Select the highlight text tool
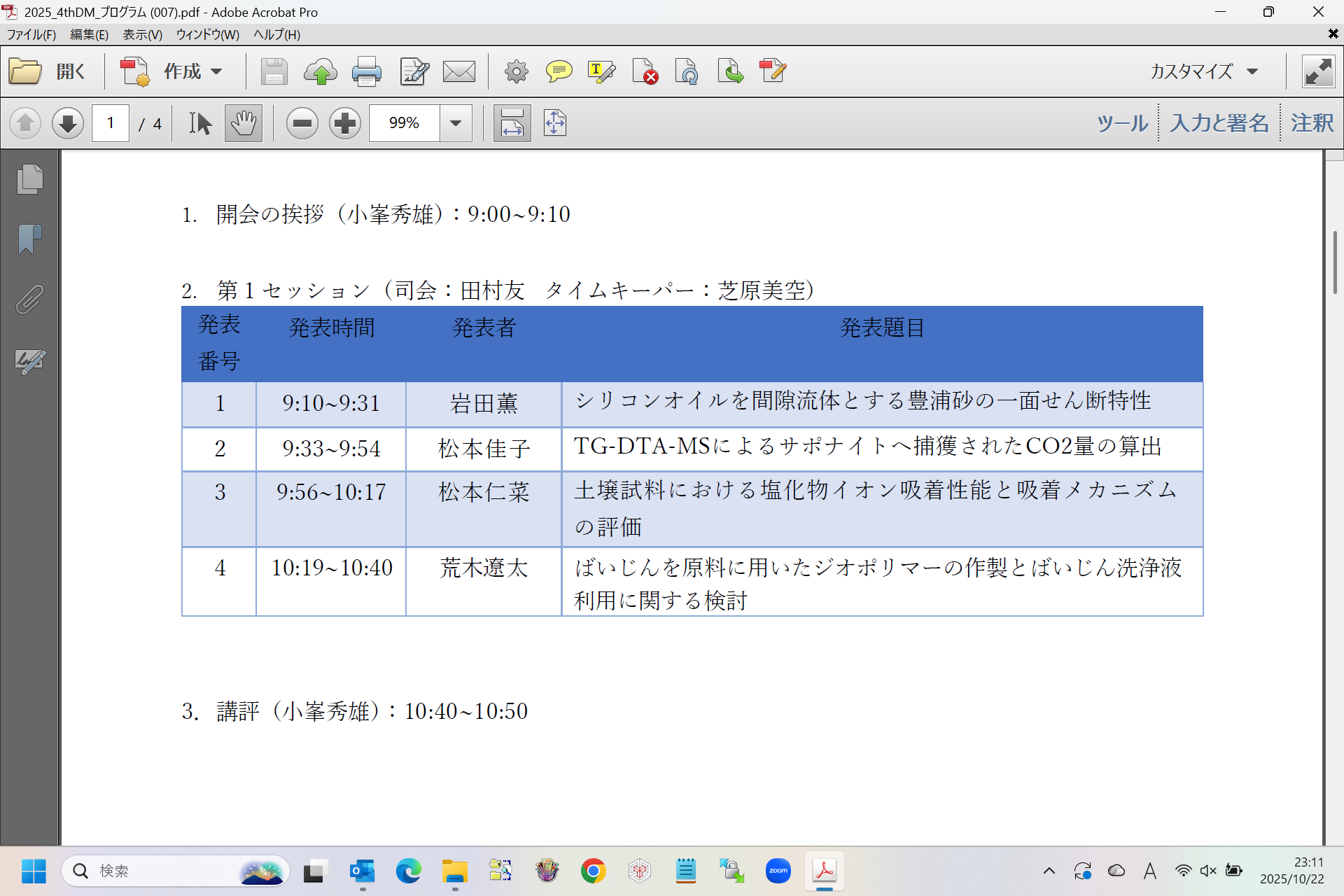 601,71
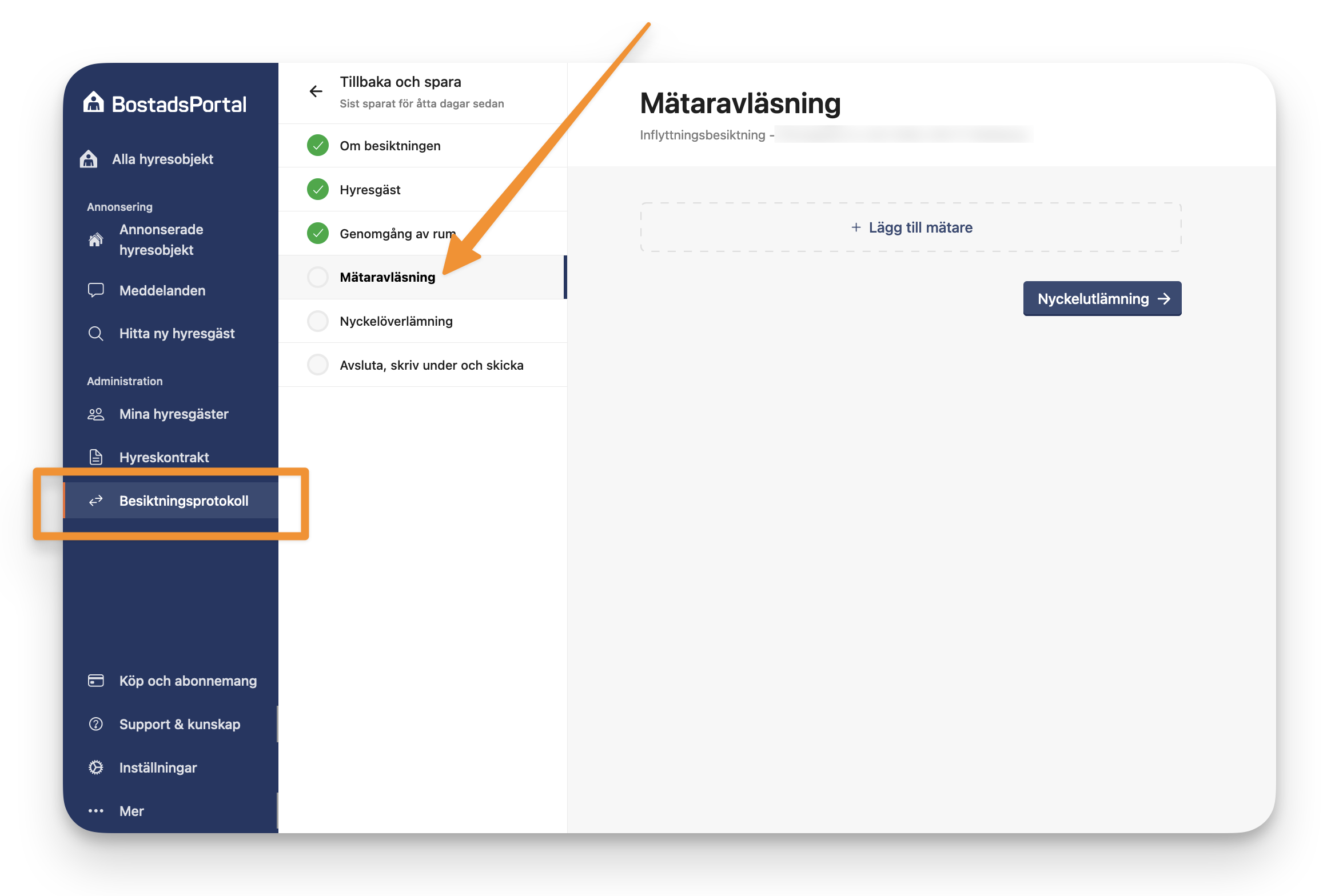Click the credit card icon for Köp och abonnemang
This screenshot has height=896, width=1339.
click(x=95, y=681)
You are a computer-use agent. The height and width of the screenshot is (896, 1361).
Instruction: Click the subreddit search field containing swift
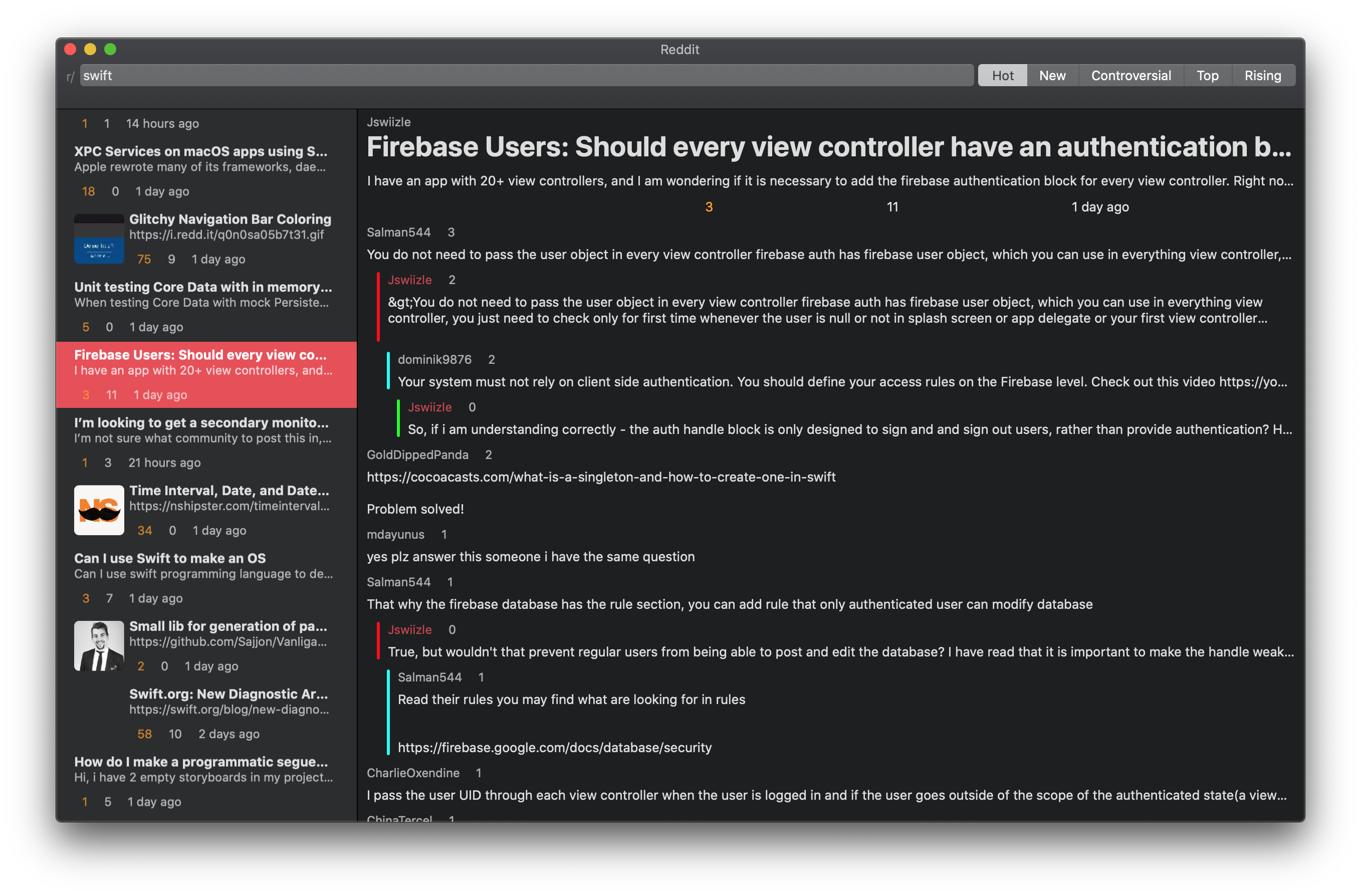pos(526,76)
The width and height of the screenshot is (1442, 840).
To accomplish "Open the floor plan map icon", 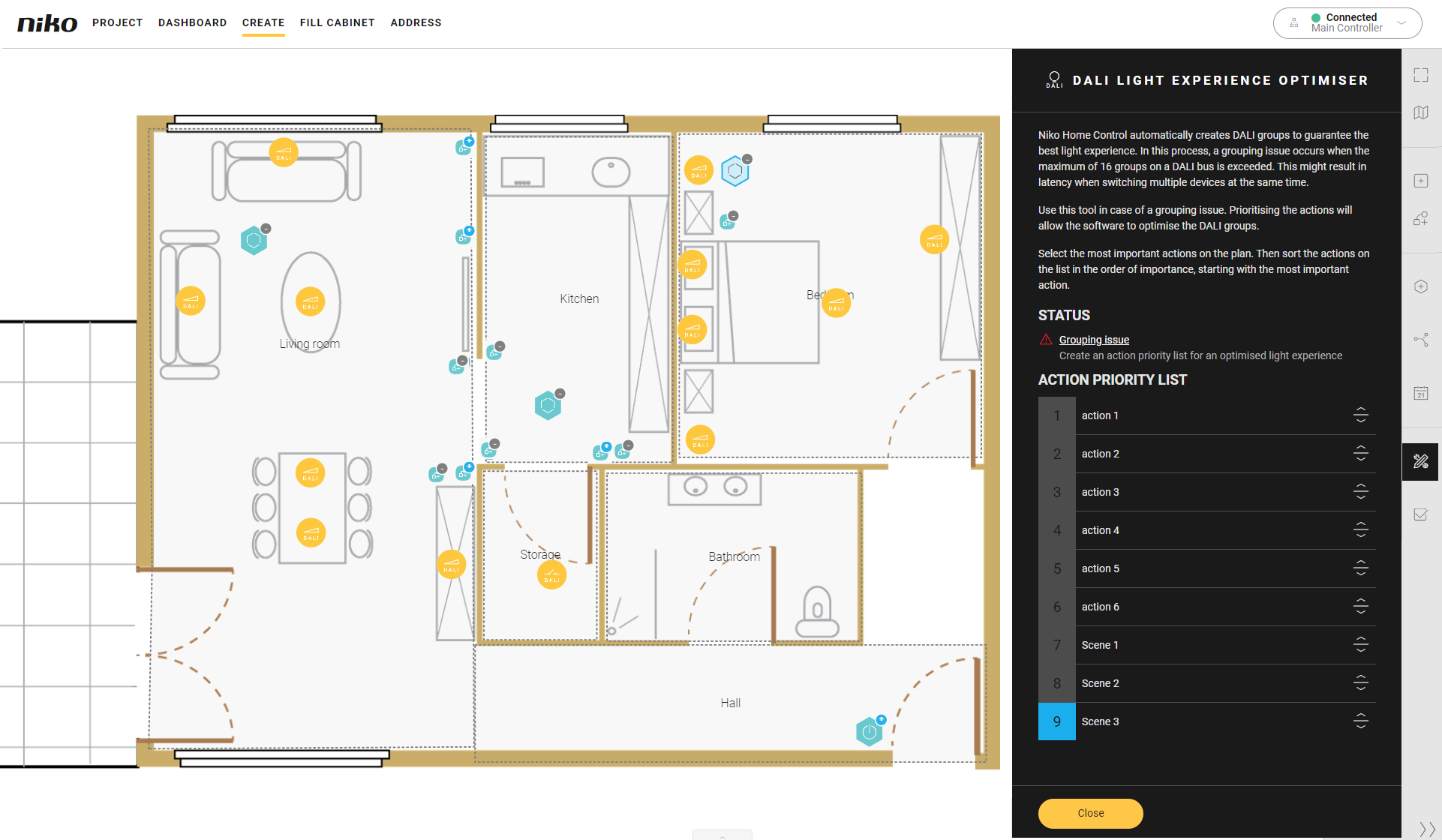I will (1420, 112).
####
• [Your objective]
Repeat the lines above, starting at the first and stopping after the line that holds "You are a computer-use", with the pictures left out.

• [Answer to the problem]
Select the highlight text tool
 601,71
Click the credit card icon for Köp och abonnemang
This screenshot has height=896, width=1339.
click(x=95, y=681)
You are a computer-use agent. The height and width of the screenshot is (896, 1361).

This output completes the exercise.